Tipo di prodotto: Rapporto annuale
Periodo di riferimento: 2024
Anno di edizione: 2026
Disponibile su: www.isprambiente.gov.it/
 

La 25° edizione del Rapporto rifiuti speciali fornisce i dati, riferiti al 2024, su produzione e gestione dei rifiuti speciali non pericolosi e pericolosi, a livello nazionale e regionale e, per la loro gestione, anche a livello provinciale; inoltre offre dati sull'import ed export dei rifiuti speciali. Il volume è frutto di una complessa attività di raccolta, analisi ed elaborazione di dati da parte dell’Ispra, con il contributo del Sistema nazionale per la protezione dell'ambiente, il network delle Agenzie regionali (Arpa) e provinciali (Appa).

La pubblicazione evidenzia che nel 2024 la produzione complessiva dei rifiuti generati dal sistema produttivo nazionale (attività industriali, commerciali, artigianali, di servizi, ma anche di trattamento dei rifiuti e di risanamento ambientale) mostra una
significativa crescita, attestandosi a oltre 172 milioni di tonnellate (+4,6% rispetto al 2023, corrispondente a quasi 7,6 milioni di tonnellate.

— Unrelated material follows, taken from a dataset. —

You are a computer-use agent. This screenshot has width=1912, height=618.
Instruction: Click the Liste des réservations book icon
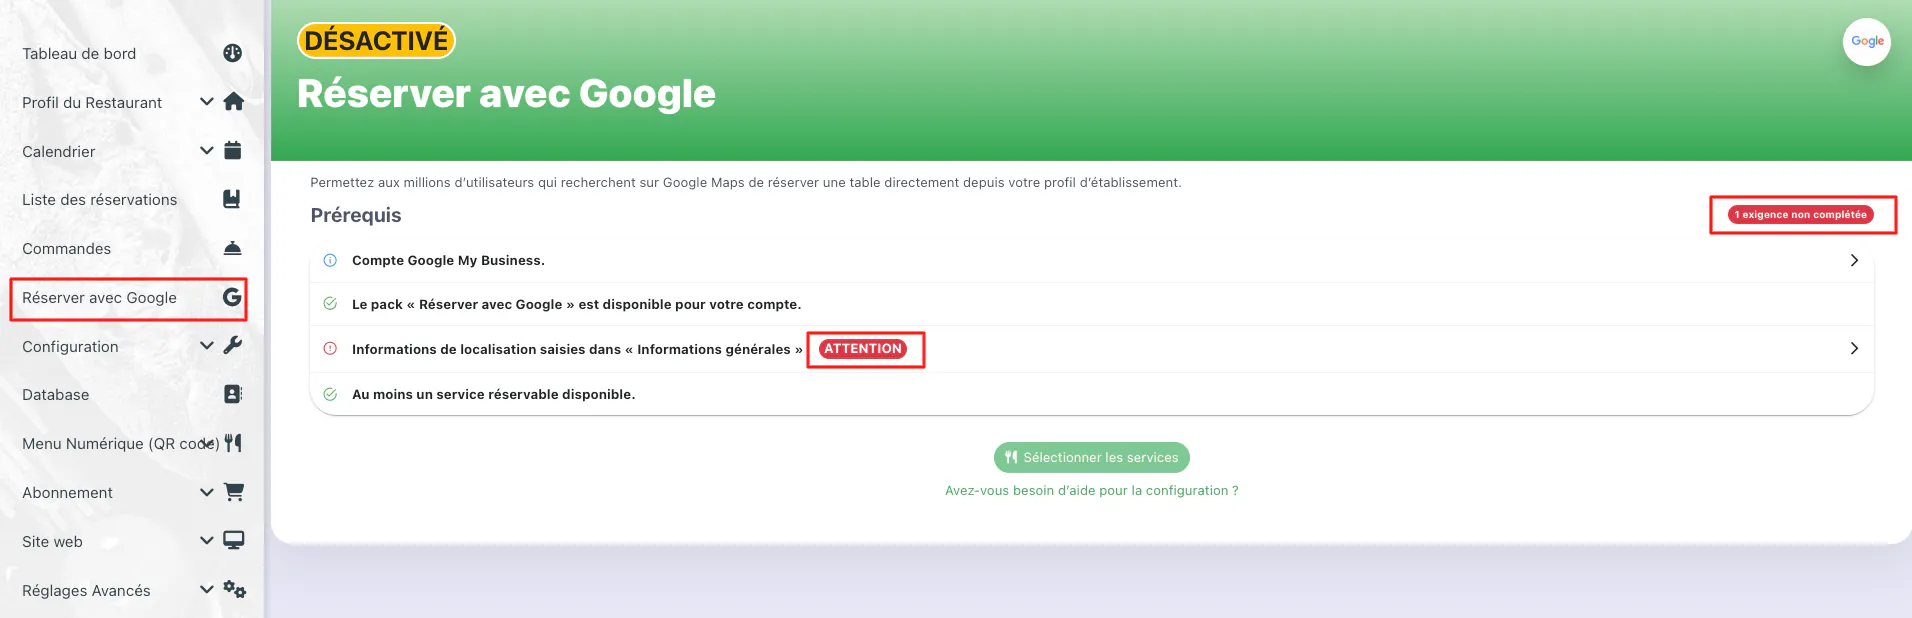click(232, 199)
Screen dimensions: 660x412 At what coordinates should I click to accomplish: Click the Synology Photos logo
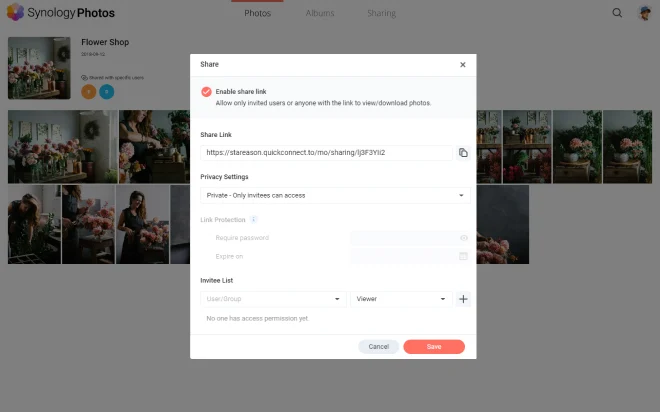58,13
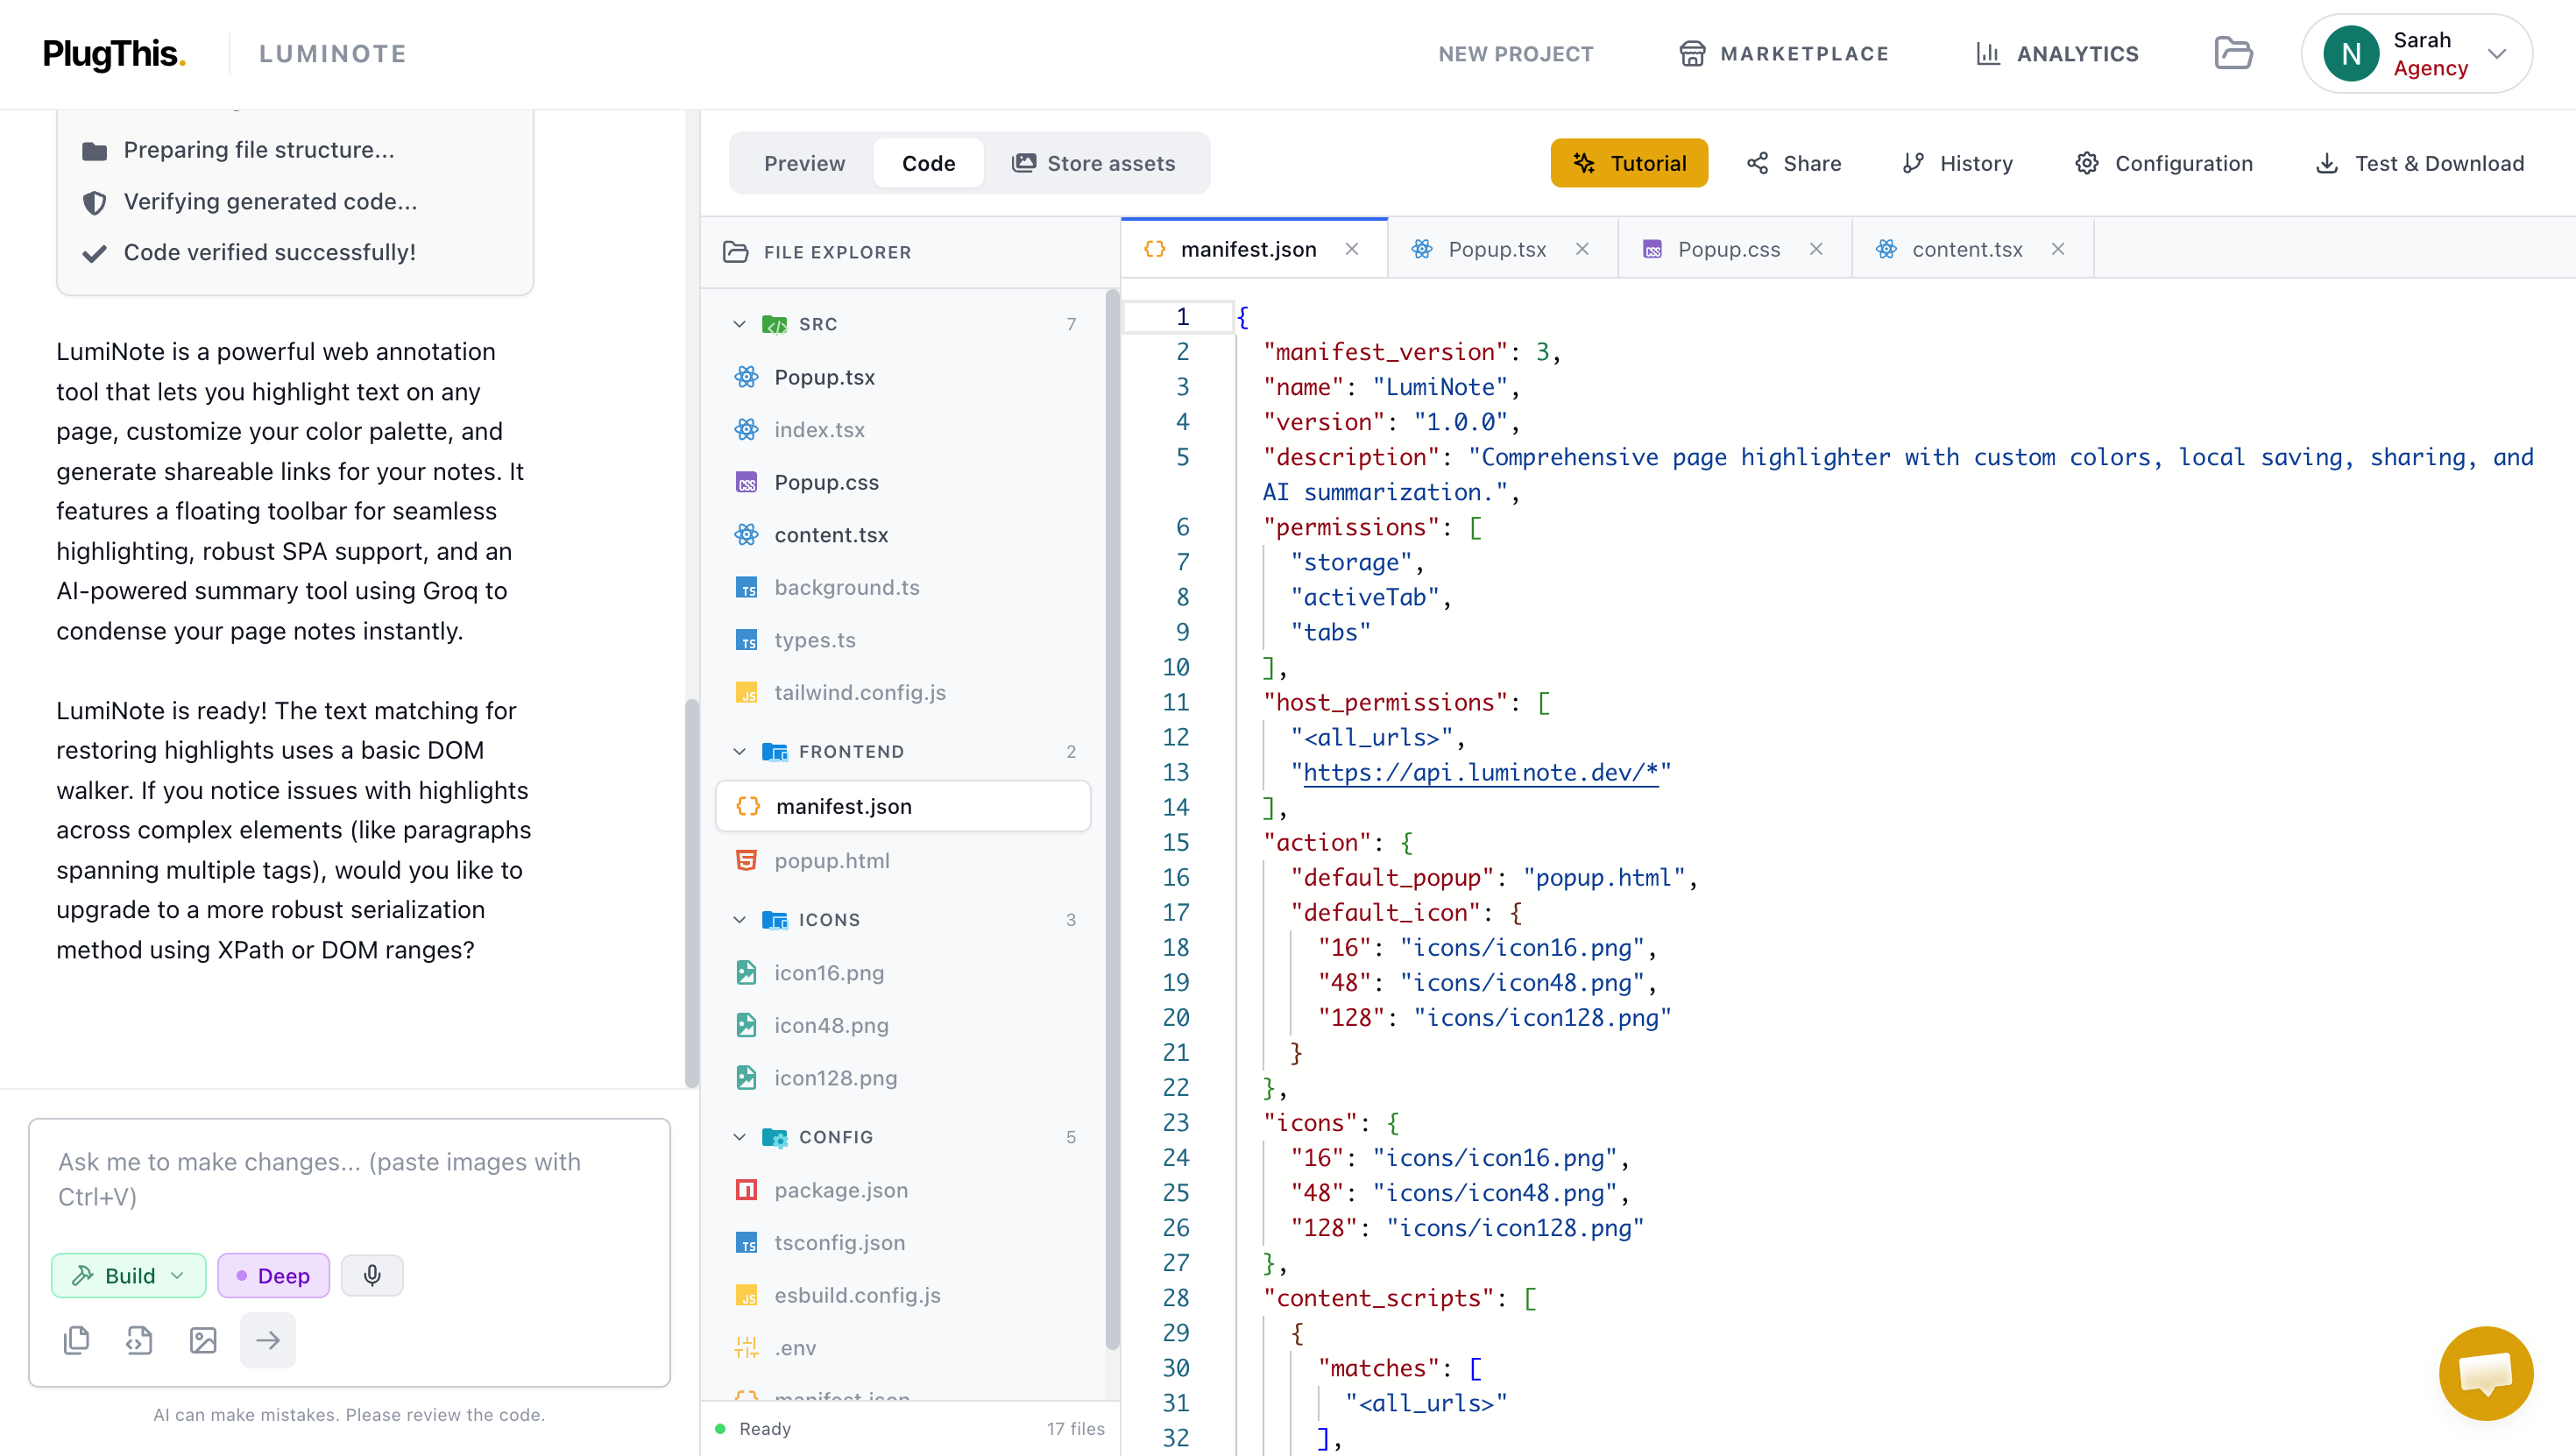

I rifiuti non pericolosi, che rappresentano il 93,7% del totale dei rifiuti prodotti, presentano un aumento di quasi 7 milioni di tonnellate (+4,5%), quelli pericolosi di 612 mila tonnellate (+6%). Il maggior contributo alla produzione complessiva dei rifiuti speciali è dato dal settore delle costruzioni e demolizioni che, con quasi 90,4 milioni di tonnellate, comprensivi dei rifiuti da operazioni di costruzione e demolizione e di altri rifiuti prodotti da tali attività (ad esempio, rifiuti di imballaggio, oli esauriti, eccetera), copre il 52,5% del totale prodotto.